The first such negotiations in a decade on ending nearly 50 years of fighting will begin in Oslo in the first half of October before moving to Havana, Colombian President Juan Manuel Santos said.
The talks "will be measured in months, not years," he added.
However, during the negotiations the army will keep up military operations against the guerrillas, known as the Revolutionary Armed Forces of Colombia, or FARC, and there will be no demilitarized zone set up, as was the case during the last failed talks in 2002, the president said in an address to the nation.
Santos said these points feature in an agenda agreed with the rebels in preliminary talks held in Havana over the past six months. "Military operations will continue with the same or even greater intensity," he said.
Guerrilla leader Rodrigo Londono, also known as "Timochenko," confirmed the opening of talks next month, in a recorded message released by the rebel delegation in Havana.
"We have the sincere hope that the government will not repeat past scenarios," the FARC leader said.
Mauricio Jaramillo, the leader of the rebel delegation in Havana, said the talks would represent "part of the difficult but necessary road to building stable and lasting peace for Colombia."
The discussions next month will likely address issues such as distributing land to peasant farmers, rebels' links to drug trafficking and reincorporating guerrilla leaders into everyday life -- a sensitive point, as many of them have been convicted of crimes against humanity.
"It's a very realistic, very detailed agenda that attacks the roots of the conflict," said Leon Valencia, director of the Nuevo Arco Iris research center, adding he was struck by the "message of reconciliation" offered by the FARC.
Founded in 1964, the FARC are Colombia's oldest rebel group and draw their roots from anger among landless peasants in a country with a gaping divide between rich and poor.
The United States welcomed the news, with President Barack Obama congratulating Santos.

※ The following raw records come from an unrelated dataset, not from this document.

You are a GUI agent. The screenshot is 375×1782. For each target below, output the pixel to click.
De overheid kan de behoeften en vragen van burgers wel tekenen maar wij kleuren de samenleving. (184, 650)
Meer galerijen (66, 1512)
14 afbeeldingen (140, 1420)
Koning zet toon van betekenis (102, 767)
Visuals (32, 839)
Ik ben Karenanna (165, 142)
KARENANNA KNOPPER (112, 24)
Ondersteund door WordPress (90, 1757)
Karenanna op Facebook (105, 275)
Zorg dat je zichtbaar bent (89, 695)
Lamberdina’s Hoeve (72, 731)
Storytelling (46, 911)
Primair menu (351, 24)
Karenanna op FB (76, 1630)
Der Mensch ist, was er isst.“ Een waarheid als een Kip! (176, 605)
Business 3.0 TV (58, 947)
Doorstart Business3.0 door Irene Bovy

"The Santos administration has demonstrated an unwavering commitment to seeking a durable peace and ensuring a better life for all Colombians through its security and social inclusion policies," a White House statement said.

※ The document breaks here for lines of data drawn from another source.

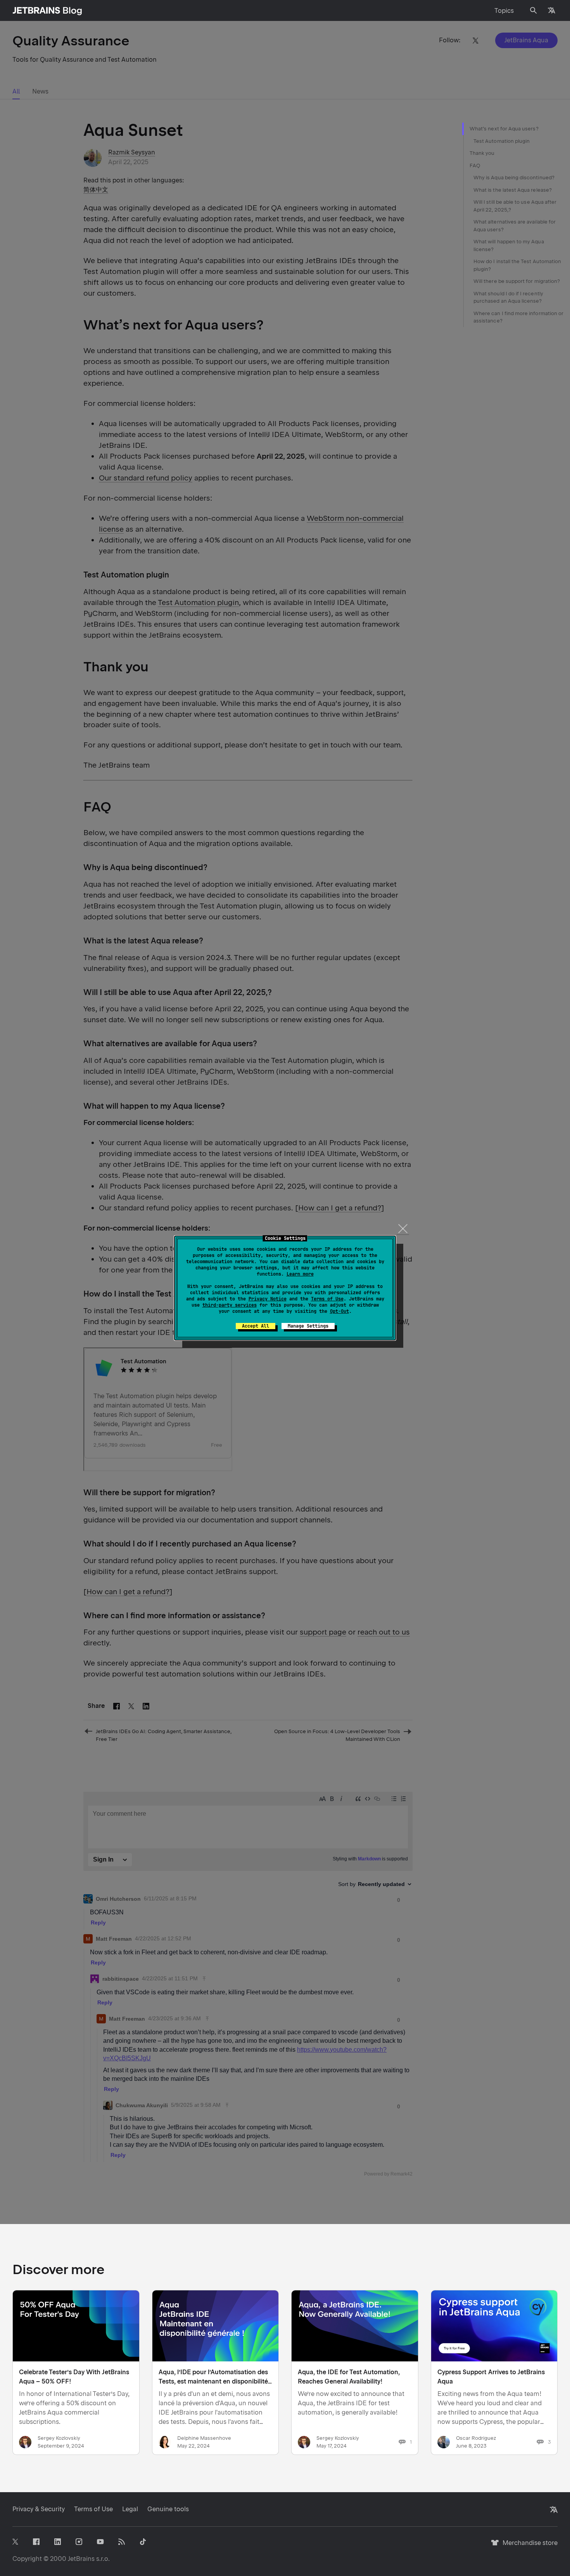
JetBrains (81, 2558)
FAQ (475, 165)
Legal (130, 2509)
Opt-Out (339, 1311)
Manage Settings (308, 1326)
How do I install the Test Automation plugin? (517, 265)
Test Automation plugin (501, 141)
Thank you (482, 153)
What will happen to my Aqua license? (508, 245)
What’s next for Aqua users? (504, 129)
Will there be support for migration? (516, 281)
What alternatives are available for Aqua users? (514, 225)
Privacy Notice (268, 1299)
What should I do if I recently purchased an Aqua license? (508, 297)
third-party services (229, 1305)
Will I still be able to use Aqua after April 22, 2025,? (514, 206)
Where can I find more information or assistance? (518, 317)
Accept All (255, 1326)
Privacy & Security (38, 2509)
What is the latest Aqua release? (512, 190)
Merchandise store (528, 2546)
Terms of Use (327, 1299)
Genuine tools (168, 2509)
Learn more (300, 1274)
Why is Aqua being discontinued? (513, 177)
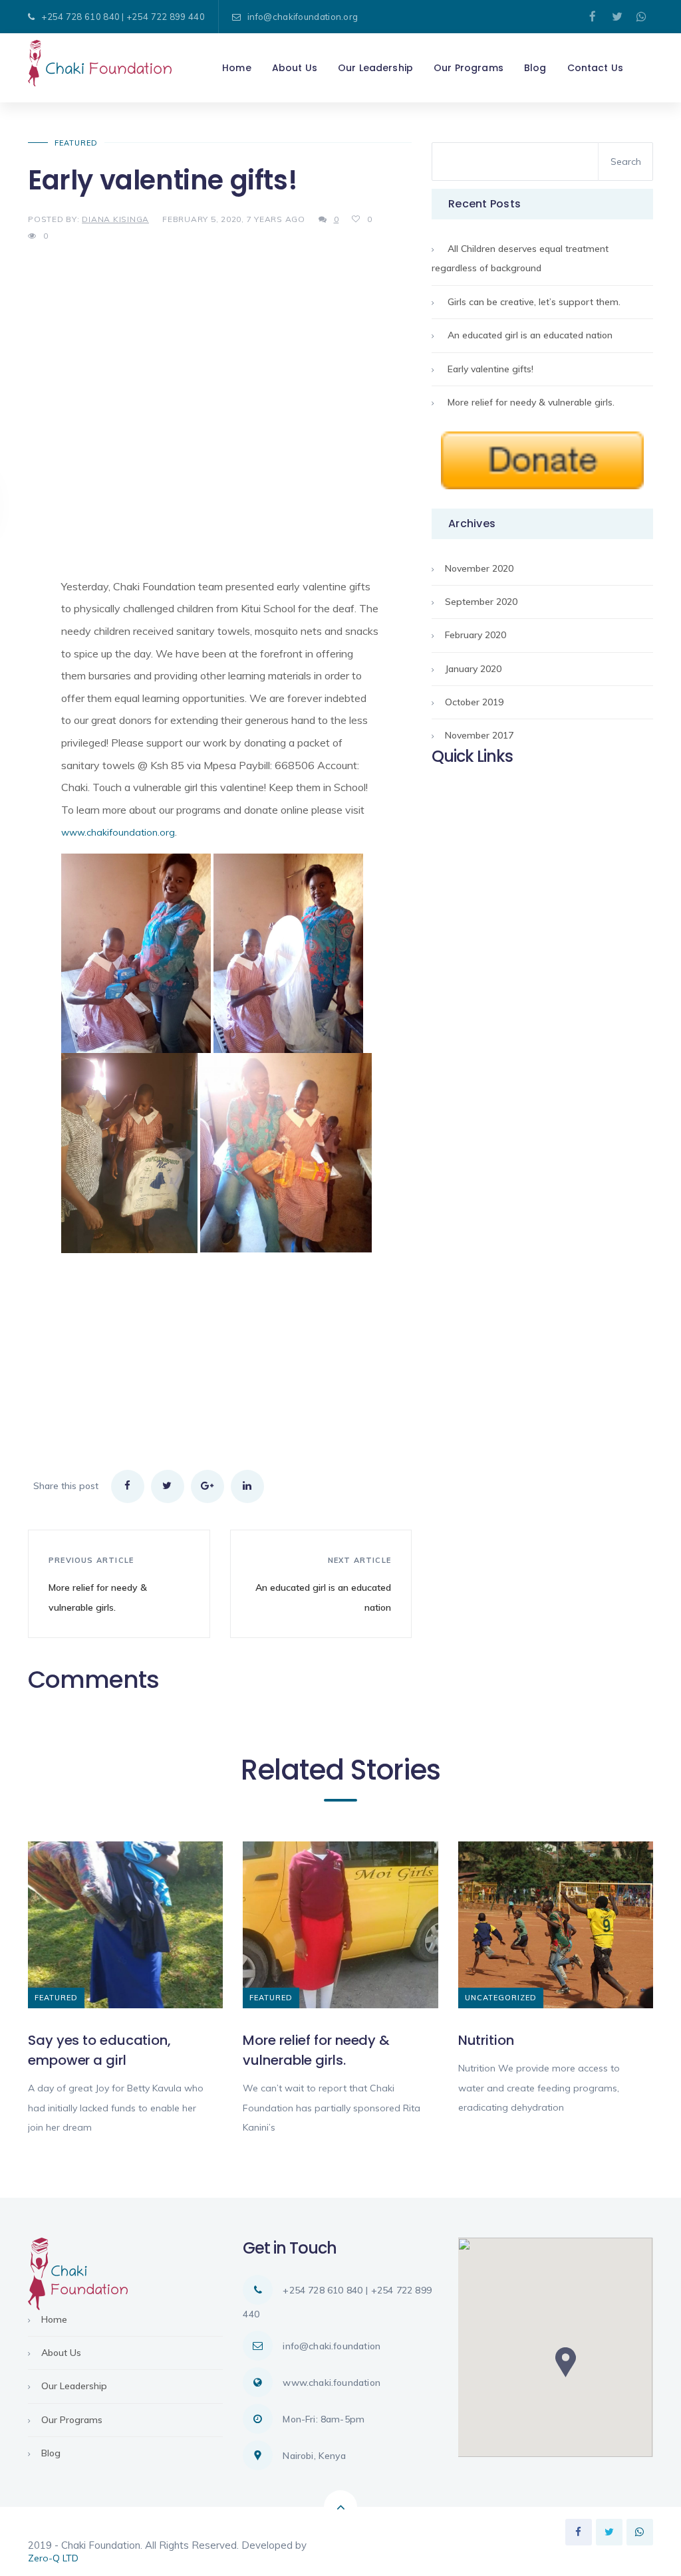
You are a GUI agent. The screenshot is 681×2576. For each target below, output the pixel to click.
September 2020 (481, 602)
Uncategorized (501, 1997)
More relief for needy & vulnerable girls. (531, 402)
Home (54, 2319)
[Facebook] (592, 16)
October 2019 (474, 702)
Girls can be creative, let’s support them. (534, 302)
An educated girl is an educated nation (530, 335)
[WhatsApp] (641, 16)
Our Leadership (74, 2386)
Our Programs (71, 2420)
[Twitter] (617, 16)
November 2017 (479, 735)
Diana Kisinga (115, 219)
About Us (61, 2353)
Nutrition (486, 2040)
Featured (76, 143)
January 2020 (473, 669)
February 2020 (475, 635)
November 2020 (479, 568)
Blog (51, 2453)
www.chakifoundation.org (118, 832)
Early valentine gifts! (490, 369)
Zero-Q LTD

"The FARC should now take this opportunity to end its decades of terrorism and narcotics trafficking, and allow the Colombian people to continue building a democratic, prosperous, and just society," it added.
Support also poured in from host countries Cuba and Norway, and from Chile and Venezuela -- which have been designated as "accompanying parties" to the process.
The European Union said the talks provided a "unique window of opportunity" to deliver peace, and urged the FARC to show sincerity by halting attacks.
"The violence must end," EU foreign policy chief Catherine Ashton said.
Santos said Colombia now has a roadmap that could lead toward a definitive peace accord and he had seemingly conciliatory words for the guerrillas.
"We have worked diligently, and I must acknowledge the FARC also. So far, everything that has been agreed has been respected. If the FARC address the next phase with the same seriousness, we have good prospects," Santos said.
He asked Colombians to show "calm, patience and strength" over the prospect of continued attacks by the rebels, and "unity so that the dream of living in peace will at least become a reality."
But his predecessor and political mentor, Alvaro Uribe, who cracked down hard against the FARC, condemned the opening of peace talks without the rebels first laying down arms.
"This is very serious because it means beginning dialogue without the end of the terrorists' criminal activities," said Uribe, who ruled from 2002 to 2010.
The FARC have around 9,200 fighters, down by half over the past decade after a series of military defeats, and have been largely corralled in rural areas.
Colombia has seen peace talks come and go before, three times since the 1980s. The government broke off negotiations last time around in 2002 after concluding that a vast demilitarized zone it had created for the rebels was used by them to regroup and rebuild.
Colombia has another, smaller rebel group called the National Liberation Army, which boasts around 2,500 fighters.